Long Island is lagging behind all other regions in New York State in meeting benchmarks required to end the coronavirus shutdown, indicating that Nassau and Suffolk will likely take longer to reopen, officials said.
Nassau and Suffolk counties met only two of the seven sets of metrics that are required for regions to start reopening after the anticipated May 15 expiration of the New York Pause order that closed non-essential businesses mandated to stop the spread of the COVID-19 pandemic.

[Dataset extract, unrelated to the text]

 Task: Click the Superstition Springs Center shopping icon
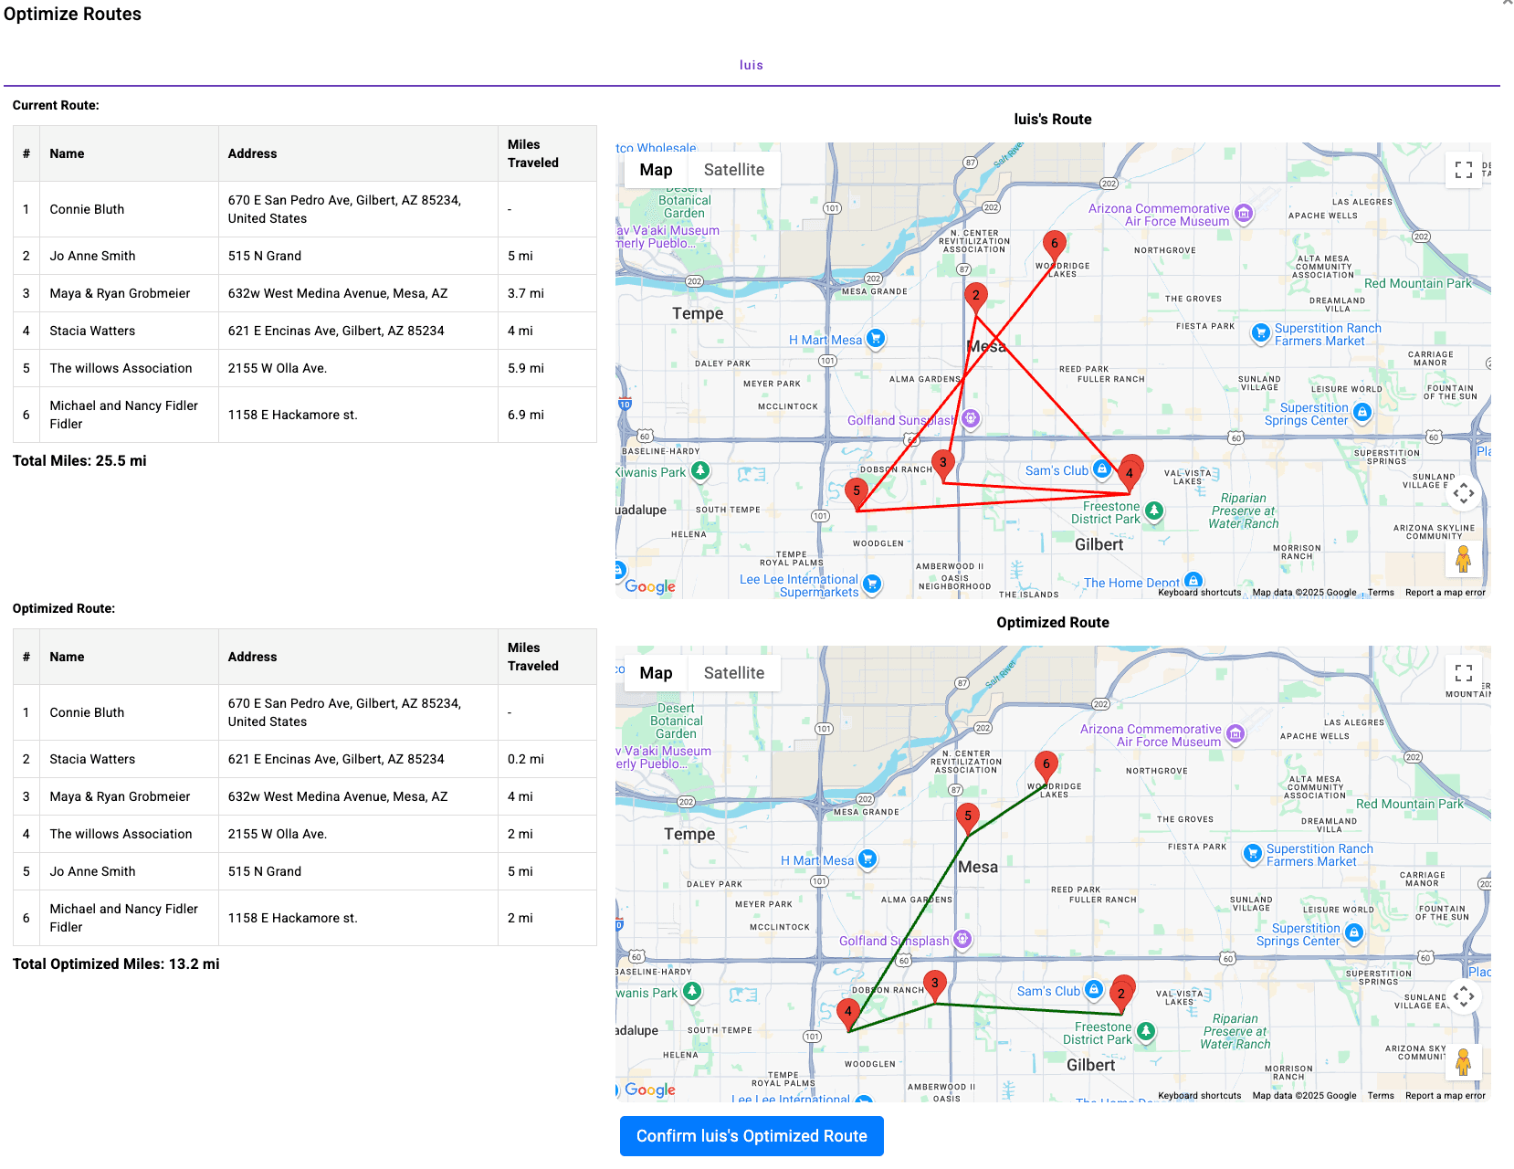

“This state has different regions which are in much different situations than other regions in this state,” Gov. Andrew Cuomo said in his daily coronavirus news briefing Monday. “And rather than wait for the whole state to be ready, reopen on a regional basis. If upstate has to wait for downstate to be ready, they’re going to be waiting a long time.”
The two metrics that Nassau and Suffolk have met are having a 14-day decline in hospitalizations and conducting 30 tests per 1,000 residents monthly. The five that it still needs to meet are a 14-day decline in hospital deaths or fewer than five deaths, new hospitalizations of under two patients per 100,000 residents, having 30 percent of hospital beds available for a possible surge in cases, and having at least 30 contact tracers for 100,000 residents.
By comparison, New York City and Western New York met three of the metrics, the Capital Region and Mid-Hudson Valley met four, while Central New York, the Finger Lakes, Mohawk Valley, North Country, and Southern Tier met five.
Cuomo said he understood the feelings of protesters pushing for a faster reopening but also warned that moving too quickly could rekindle the virus, noting that the 1918 Spanish influenza pandemic was deadlier in its second wave.
“I’m actually in communication with the state to make that our math matches up with their math because according to those new critera, we could be on pause on Long Island for longer than that May 15 deadline,” Nassau County Executive Laura Curran said Tuesday.
Nassau is reported its 20th straight day of delines in hospitalizations and Suffolk was just meeting its 14-day benchmark when in the past two days hospitalizations saw an uptick. Nassau slightly more than 1,000 COVID-19 hospital patients and Suffolk has 835.
The hospitalization rate is based on a three-day rolling average, so Suffolk is not restarting the 14-day clock due to its newly admitted patients.
“The fact that we’ve had now two days in a row of inceased hospitalizations is definitely something that I am concerned about,” Suffolk County Executive Steve Bellone said Tuesday. He added that he’s “confident” the county will meet the metric, “but that’s not the way we wanted to come across the finish line.”
Both counties are also in the process of hiring hundreds of new contract tracers that will be deployed to do the detective work required to find the source of new infections. Curran noted that the software required in that effort won’t be online for another four weeks.
“That is going to be one of our challenges,” she said.
As for overall cases, as of Tuesday LI at 72,427 coronavirus cases, with 37,152 in Nassau and 35,275 in Suffolk. There were 321,192 statewide, 1.1 million nationwide, and 3.5 million worldwide. Fatalities rose to 3,114 on the Island with 1,818 in Nassau and 1,296 in Suffolk. There were 19,645 statewide, 70,646 nationwide, and 247,838 worldwide.
Cuomo said construction, manufacturing and select retail shops could open in a first phase of reopening, followed by a second phase that would include finance, administrative support, and real estate and rental leasing industries.
Phase three will see restaurants and the food service and hotel industries reopen, Cuomo said, followed by arts, entertainment and recreation facilities as well as schools in the fourth and final phase.
He said the decline in hospitalizations was “not as steep as the incline” when infections skyrocketed in March and warned against underestimating a virus that some people had initially dismissed as akin to the seasonal flu.
“This is a different beast that we are dealing with, and we learned that the hard way,” Cuomo said.